VH: This was always a pivotal dialogue. There is so much fear in navigating all the tests and waiting for results, while being scared about triggering an addiction. I also have on my medical records that I am “allergic” to alcohol as I told a doctor this when I first got sober and it constantly causes confusion no matter what doctor I go to (now I say “recovering alcoholic” to avoid confusion). To have someone in the medical field reveal their medical records and tell me I was going to be okay was a tremendous act of kindness. I believed him that I was going to be okay because he had what I had.
EM: What’s it been like seeing your first story in print? Does it feel like a new chapter in your artistic life?
VH: It’s been fantastic to see my first story in print. I’ve wanted to be a writer since I was probably in fourth grade.

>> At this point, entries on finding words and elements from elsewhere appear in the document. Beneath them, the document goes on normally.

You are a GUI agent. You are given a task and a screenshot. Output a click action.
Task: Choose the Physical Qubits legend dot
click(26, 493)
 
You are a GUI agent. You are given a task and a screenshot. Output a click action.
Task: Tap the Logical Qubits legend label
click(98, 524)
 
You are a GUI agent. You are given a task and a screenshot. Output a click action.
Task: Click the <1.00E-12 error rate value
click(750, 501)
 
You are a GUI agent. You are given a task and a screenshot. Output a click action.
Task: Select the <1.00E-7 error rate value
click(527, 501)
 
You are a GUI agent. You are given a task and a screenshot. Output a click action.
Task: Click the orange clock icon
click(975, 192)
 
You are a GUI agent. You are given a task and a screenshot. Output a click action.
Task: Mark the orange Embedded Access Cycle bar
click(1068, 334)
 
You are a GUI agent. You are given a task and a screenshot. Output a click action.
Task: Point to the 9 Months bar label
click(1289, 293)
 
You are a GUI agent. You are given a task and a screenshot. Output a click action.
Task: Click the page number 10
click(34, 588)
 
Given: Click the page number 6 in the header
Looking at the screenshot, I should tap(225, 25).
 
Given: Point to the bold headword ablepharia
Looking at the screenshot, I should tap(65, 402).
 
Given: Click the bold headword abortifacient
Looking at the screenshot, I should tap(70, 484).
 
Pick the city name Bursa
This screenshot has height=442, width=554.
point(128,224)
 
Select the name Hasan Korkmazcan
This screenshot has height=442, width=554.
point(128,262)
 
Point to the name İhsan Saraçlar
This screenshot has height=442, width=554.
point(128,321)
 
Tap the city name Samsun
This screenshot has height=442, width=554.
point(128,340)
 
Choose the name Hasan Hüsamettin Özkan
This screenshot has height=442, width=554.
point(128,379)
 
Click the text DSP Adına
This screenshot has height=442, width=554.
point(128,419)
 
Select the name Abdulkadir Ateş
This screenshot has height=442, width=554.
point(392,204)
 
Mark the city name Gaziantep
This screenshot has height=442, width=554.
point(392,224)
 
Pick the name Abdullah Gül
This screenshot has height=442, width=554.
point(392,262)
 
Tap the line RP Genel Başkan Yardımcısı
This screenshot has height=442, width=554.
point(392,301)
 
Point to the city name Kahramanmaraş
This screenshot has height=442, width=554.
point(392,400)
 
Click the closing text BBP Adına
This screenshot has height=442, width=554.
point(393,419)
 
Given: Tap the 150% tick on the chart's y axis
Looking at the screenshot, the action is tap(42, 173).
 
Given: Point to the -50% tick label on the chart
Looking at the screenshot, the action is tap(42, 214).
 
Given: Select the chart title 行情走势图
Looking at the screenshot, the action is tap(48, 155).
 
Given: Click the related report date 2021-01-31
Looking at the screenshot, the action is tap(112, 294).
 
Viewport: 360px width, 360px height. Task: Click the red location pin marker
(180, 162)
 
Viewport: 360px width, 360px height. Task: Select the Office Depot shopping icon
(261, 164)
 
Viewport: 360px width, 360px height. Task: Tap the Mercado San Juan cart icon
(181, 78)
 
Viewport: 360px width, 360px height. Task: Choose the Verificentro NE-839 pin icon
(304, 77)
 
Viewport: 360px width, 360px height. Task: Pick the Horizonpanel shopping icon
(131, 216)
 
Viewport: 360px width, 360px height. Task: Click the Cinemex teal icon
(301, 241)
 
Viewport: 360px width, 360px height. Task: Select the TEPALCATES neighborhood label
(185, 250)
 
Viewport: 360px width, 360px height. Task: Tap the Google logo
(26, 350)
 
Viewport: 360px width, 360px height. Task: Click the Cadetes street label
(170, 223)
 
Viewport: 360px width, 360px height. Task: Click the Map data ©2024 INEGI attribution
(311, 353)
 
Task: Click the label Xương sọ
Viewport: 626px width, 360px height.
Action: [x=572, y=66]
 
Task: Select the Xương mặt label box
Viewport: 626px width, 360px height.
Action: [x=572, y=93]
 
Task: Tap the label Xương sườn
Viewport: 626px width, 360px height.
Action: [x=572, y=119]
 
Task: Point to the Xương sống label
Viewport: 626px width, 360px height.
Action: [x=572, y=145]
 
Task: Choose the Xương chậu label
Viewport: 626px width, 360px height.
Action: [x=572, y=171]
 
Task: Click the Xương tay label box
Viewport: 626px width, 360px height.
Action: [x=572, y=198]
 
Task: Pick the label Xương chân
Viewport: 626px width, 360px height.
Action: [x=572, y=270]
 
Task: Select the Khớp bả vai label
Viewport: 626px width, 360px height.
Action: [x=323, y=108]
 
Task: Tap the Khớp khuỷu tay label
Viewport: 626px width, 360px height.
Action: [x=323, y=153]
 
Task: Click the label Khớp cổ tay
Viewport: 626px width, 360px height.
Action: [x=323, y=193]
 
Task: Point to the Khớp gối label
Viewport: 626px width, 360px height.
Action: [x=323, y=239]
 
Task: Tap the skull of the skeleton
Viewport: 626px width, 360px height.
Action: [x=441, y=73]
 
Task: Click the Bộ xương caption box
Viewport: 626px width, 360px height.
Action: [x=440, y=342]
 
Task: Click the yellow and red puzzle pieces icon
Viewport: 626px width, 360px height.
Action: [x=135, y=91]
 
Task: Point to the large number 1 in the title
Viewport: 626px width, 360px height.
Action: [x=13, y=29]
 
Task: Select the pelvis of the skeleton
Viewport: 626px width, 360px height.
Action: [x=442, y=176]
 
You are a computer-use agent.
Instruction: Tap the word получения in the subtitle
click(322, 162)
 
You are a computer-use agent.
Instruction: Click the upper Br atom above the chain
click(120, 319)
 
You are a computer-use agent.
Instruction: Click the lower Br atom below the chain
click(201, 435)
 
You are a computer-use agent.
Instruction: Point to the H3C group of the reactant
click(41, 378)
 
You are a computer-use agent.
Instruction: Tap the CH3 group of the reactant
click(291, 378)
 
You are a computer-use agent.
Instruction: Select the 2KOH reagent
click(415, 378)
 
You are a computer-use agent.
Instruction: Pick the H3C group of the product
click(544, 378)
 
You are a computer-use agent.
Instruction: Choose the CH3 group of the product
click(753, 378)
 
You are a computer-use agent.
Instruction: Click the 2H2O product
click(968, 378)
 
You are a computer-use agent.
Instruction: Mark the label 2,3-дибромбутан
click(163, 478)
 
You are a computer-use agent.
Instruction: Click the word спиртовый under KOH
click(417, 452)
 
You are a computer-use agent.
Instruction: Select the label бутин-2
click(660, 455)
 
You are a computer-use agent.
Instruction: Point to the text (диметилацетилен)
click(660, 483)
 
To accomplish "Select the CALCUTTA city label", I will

I remember writing down my dream to be a writer and an artist back then and I remember practicing my signature since I thought I would need to have a good signature for both careers. It definitely feels like a new chapter in my artistic life. It has made me feel like things have opened up; I dug up some old stories from twenty-five to thirty years ago that I am retyping (I can’t find the digital files) and editing, along with working on some new stories. By writing more, I think I’m seeing more openness in my art: both in form and content.